Ontem, dois técnicos da Secretaria Municipal de Saúde (Sesma) estiveram na passagem. Conversaram com Leonir Malato, a mãe de Fabiane, e perceberam que nos arredores o risco de novos contágios não pode ser descartado. “Tem larva aí nessa poça”, aponta o morador Manoel Pantoja. O técnico da Sesma não confirma em voz alta, mas admite que sim, pode haver. “A gente tem medo do que pode acontecer. Quando chove, a água bate na canela”, diz Pantoja.
O Departamento de Vigilância à Saúde da Sesma se mobiliza. Os dois técnicos que foram ao local onde morava Fabiane fazem parte de um trabalho que visa investigar o que ocorreu e como ocorreu a contaminação. “Se é dengue hemorrágica, só o exame laboratorial pode dizer”, diz a técnica.

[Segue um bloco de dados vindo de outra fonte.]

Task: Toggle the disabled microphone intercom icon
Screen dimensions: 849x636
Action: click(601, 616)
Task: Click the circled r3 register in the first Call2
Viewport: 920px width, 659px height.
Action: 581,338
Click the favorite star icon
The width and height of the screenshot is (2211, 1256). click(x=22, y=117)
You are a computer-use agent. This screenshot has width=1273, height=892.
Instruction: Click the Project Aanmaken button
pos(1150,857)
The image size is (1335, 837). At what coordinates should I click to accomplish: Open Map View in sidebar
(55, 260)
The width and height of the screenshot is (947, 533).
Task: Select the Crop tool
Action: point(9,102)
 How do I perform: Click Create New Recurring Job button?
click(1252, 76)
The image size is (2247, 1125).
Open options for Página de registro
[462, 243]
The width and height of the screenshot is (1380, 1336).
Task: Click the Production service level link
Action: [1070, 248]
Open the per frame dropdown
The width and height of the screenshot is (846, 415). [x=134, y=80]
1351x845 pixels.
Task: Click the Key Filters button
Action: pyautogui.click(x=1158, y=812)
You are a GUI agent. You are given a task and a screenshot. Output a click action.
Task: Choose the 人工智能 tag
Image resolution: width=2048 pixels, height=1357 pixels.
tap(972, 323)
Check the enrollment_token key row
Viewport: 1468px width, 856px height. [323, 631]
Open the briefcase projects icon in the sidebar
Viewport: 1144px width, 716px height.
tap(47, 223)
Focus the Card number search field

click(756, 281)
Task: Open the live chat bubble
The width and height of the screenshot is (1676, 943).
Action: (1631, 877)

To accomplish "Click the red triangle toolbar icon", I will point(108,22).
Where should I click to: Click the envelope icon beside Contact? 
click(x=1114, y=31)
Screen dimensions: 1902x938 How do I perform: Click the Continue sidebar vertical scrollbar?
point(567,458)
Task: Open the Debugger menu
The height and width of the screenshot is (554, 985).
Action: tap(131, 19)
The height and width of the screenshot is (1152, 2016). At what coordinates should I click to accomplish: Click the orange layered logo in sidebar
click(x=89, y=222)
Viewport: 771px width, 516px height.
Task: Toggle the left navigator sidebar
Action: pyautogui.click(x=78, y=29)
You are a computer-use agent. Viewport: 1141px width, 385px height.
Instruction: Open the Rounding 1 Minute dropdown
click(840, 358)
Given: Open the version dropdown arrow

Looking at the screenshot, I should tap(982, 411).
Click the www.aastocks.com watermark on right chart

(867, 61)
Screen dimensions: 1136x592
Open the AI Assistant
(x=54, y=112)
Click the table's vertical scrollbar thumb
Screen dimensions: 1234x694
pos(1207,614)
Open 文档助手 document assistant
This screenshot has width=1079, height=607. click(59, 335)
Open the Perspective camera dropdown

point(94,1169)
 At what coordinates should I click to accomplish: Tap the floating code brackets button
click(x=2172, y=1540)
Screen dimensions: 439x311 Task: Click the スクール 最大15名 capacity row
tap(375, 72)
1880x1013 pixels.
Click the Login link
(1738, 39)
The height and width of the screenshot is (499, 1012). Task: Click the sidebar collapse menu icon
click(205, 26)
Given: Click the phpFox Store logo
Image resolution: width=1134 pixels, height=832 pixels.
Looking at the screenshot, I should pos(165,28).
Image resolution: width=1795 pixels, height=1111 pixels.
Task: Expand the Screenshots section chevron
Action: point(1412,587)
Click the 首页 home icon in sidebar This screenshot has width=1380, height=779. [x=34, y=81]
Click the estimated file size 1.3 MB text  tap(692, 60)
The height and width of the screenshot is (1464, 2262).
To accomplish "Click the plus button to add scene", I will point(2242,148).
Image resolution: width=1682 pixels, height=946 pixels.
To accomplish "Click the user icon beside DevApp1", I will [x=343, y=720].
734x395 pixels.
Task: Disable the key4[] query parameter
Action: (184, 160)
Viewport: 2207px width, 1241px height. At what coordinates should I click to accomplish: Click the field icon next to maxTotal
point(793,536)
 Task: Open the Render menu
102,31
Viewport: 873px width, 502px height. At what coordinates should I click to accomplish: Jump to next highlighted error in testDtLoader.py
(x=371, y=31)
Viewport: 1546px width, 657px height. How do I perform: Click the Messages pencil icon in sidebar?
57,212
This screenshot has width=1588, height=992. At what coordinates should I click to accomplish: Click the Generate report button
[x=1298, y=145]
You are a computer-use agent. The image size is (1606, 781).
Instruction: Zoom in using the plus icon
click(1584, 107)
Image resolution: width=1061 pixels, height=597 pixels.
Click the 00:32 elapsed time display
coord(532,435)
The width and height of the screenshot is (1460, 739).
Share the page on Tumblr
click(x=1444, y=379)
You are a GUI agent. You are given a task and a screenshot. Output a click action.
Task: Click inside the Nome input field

“Vamos fazer uma ação de bloqueio na área e ao redor, num raio que nos permita ter um panorama da situação”, diz a diretora da Vigilância à Saúde, Carlene Castro. A ideia é fazer uma especie de reconstituição de todos os passos de Fabiane desde o adoecimento dela. “Vamos fazer um levantamento nos imóveis, identificar o foco, descobrir de onde saiu esse mosquito. A borrifação é a última opção”, diz a diretora.